***** Records shown
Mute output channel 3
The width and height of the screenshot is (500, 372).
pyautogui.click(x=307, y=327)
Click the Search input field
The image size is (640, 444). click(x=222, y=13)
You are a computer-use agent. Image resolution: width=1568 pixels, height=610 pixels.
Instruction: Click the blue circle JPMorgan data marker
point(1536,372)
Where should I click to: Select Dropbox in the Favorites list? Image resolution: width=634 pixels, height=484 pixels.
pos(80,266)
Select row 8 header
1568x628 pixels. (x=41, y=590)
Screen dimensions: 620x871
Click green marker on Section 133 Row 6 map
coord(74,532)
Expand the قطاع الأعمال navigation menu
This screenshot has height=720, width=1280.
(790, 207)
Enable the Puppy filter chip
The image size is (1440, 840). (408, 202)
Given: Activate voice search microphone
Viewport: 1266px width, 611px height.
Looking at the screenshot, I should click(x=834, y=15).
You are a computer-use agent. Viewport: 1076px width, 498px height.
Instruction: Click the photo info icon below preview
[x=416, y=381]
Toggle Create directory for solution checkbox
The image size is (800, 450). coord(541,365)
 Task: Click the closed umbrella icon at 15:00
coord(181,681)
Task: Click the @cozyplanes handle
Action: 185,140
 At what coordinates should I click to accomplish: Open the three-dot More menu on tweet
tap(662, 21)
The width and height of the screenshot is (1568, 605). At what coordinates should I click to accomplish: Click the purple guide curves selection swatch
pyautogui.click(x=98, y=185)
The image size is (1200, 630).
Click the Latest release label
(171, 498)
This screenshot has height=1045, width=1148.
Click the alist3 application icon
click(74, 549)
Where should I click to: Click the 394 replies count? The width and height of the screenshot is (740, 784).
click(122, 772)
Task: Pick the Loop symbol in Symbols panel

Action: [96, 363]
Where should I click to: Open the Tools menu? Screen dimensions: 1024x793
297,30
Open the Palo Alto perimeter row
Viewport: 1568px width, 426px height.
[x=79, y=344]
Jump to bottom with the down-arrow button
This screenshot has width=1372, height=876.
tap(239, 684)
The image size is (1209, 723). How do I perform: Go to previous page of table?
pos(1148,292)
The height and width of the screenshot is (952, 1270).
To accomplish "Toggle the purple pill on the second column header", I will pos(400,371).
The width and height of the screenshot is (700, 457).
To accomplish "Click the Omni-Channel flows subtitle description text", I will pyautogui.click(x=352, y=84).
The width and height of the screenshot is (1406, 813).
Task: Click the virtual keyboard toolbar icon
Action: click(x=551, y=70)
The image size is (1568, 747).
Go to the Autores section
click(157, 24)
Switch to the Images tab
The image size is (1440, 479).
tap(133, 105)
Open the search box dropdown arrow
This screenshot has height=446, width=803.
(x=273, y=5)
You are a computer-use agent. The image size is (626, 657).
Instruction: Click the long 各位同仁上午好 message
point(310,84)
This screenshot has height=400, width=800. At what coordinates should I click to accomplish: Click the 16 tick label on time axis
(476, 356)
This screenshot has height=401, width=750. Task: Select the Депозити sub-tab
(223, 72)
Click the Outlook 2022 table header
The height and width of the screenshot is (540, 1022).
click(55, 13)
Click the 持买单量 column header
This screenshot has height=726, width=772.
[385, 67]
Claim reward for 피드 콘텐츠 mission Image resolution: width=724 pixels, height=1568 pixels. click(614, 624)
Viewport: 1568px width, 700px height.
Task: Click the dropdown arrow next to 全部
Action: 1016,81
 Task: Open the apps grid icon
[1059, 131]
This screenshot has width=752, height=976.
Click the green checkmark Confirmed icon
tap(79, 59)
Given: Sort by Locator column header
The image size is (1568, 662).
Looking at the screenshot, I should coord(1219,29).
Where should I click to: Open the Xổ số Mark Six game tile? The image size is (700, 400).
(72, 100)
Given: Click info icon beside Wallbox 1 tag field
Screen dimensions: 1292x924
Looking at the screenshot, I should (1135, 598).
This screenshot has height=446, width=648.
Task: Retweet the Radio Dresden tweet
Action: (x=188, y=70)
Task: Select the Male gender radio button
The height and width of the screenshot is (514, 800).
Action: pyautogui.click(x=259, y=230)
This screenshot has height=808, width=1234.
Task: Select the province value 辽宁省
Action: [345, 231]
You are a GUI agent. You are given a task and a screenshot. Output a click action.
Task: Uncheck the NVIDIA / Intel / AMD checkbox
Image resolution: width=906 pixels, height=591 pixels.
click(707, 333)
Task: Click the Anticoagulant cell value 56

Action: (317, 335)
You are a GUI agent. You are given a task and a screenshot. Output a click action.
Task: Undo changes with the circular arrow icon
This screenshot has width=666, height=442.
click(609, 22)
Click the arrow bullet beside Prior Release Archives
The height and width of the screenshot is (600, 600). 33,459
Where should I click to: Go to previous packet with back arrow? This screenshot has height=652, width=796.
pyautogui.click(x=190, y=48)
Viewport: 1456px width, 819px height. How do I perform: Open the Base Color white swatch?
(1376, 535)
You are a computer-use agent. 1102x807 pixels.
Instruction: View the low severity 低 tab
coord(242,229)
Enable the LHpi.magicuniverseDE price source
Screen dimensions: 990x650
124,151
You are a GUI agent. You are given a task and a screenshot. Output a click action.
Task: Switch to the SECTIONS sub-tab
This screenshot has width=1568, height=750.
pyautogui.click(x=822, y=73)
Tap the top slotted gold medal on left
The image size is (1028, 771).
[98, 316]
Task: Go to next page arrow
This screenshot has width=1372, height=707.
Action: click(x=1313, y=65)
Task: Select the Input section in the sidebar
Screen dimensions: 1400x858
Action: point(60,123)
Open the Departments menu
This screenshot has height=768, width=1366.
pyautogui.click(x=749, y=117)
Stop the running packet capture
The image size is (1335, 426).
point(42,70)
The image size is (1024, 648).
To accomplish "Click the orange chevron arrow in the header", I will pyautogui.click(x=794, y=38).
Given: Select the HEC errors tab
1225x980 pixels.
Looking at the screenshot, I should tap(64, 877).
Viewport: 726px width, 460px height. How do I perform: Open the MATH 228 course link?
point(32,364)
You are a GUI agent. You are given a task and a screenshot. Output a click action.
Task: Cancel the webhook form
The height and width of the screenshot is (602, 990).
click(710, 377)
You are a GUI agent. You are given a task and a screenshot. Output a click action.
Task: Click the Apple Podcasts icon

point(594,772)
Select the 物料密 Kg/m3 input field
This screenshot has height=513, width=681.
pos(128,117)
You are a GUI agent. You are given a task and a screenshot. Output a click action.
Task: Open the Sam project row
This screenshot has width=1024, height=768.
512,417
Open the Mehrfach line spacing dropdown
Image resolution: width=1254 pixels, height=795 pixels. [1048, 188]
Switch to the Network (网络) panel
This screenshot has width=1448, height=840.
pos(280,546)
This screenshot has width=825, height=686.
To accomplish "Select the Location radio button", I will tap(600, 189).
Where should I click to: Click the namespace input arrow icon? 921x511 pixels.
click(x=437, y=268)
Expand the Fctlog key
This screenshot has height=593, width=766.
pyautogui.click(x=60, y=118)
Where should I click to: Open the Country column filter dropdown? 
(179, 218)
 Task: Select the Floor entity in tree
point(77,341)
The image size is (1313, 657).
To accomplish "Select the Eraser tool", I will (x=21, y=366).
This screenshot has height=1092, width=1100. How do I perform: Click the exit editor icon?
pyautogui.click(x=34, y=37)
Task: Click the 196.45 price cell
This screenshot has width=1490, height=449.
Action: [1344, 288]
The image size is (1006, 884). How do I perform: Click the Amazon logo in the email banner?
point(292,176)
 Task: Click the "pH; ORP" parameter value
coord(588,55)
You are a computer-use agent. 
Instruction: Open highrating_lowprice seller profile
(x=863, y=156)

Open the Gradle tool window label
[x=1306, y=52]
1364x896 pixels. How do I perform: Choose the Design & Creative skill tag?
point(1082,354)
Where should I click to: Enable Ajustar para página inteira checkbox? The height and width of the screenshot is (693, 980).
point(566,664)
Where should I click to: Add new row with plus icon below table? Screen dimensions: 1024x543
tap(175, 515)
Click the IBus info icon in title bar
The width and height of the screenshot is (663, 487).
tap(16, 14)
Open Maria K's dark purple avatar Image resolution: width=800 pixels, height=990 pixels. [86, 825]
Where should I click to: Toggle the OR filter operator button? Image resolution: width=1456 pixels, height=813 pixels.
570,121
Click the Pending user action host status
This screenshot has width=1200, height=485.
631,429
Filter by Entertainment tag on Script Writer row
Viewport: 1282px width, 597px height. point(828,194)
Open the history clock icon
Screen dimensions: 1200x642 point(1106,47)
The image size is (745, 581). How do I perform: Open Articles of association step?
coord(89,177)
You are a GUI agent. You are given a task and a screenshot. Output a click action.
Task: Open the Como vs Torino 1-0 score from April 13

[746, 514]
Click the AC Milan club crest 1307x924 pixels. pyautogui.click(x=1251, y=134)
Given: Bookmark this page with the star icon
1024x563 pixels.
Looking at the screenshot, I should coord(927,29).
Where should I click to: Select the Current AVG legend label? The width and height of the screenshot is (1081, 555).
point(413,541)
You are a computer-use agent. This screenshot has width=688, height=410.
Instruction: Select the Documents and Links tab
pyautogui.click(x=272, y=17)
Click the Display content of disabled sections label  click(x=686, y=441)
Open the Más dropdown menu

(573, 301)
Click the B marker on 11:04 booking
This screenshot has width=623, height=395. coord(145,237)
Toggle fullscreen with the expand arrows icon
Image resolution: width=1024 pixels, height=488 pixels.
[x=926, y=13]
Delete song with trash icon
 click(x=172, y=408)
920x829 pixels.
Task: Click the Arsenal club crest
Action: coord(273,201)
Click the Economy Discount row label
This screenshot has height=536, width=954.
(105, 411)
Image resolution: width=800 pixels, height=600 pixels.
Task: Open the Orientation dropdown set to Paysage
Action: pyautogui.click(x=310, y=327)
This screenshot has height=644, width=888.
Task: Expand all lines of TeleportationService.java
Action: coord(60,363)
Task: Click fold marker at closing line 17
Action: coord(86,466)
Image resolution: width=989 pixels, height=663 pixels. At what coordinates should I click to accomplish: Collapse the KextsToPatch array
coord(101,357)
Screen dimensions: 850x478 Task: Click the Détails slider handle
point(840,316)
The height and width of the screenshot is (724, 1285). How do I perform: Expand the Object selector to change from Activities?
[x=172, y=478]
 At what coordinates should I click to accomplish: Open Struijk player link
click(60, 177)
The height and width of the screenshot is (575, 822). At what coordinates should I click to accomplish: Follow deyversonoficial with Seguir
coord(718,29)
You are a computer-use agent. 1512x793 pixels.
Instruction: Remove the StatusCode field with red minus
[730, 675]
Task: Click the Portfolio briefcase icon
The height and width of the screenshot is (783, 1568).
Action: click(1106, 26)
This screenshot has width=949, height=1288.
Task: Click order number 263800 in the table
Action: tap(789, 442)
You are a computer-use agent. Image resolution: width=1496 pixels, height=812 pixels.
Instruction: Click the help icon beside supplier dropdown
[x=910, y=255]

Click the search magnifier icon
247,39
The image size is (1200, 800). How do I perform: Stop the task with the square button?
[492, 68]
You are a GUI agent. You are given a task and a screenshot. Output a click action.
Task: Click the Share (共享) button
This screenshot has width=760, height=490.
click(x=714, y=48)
**********
§ What is being asked
"You are a computer-use agent. Viewport: 1076px" marks the last line to print; print everything from the first line of the data through that line, unchanged, and nothing more.

§ Solution to the problem
Mute output channel 3
The width and height of the screenshot is (500, 372).
pyautogui.click(x=307, y=327)
Click the Search input field
The image size is (640, 444). click(x=222, y=13)
You are a computer-use agent. Image resolution: width=1568 pixels, height=610 pixels.
Instruction: Click the blue circle JPMorgan data marker
point(1536,372)
Where should I click to: Select Dropbox in the Favorites list? Image resolution: width=634 pixels, height=484 pixels.
pos(80,266)
Select row 8 header
1568x628 pixels. (x=41, y=590)
Screen dimensions: 620x871
Click green marker on Section 133 Row 6 map
coord(74,532)
Expand the قطاع الأعمال navigation menu
This screenshot has height=720, width=1280.
(790, 207)
Enable the Puppy filter chip
The image size is (1440, 840). (408, 202)
Given: Activate voice search microphone
Viewport: 1266px width, 611px height.
Looking at the screenshot, I should click(x=834, y=15).
You are a computer-use agent. Viewport: 1076px width, 498px height.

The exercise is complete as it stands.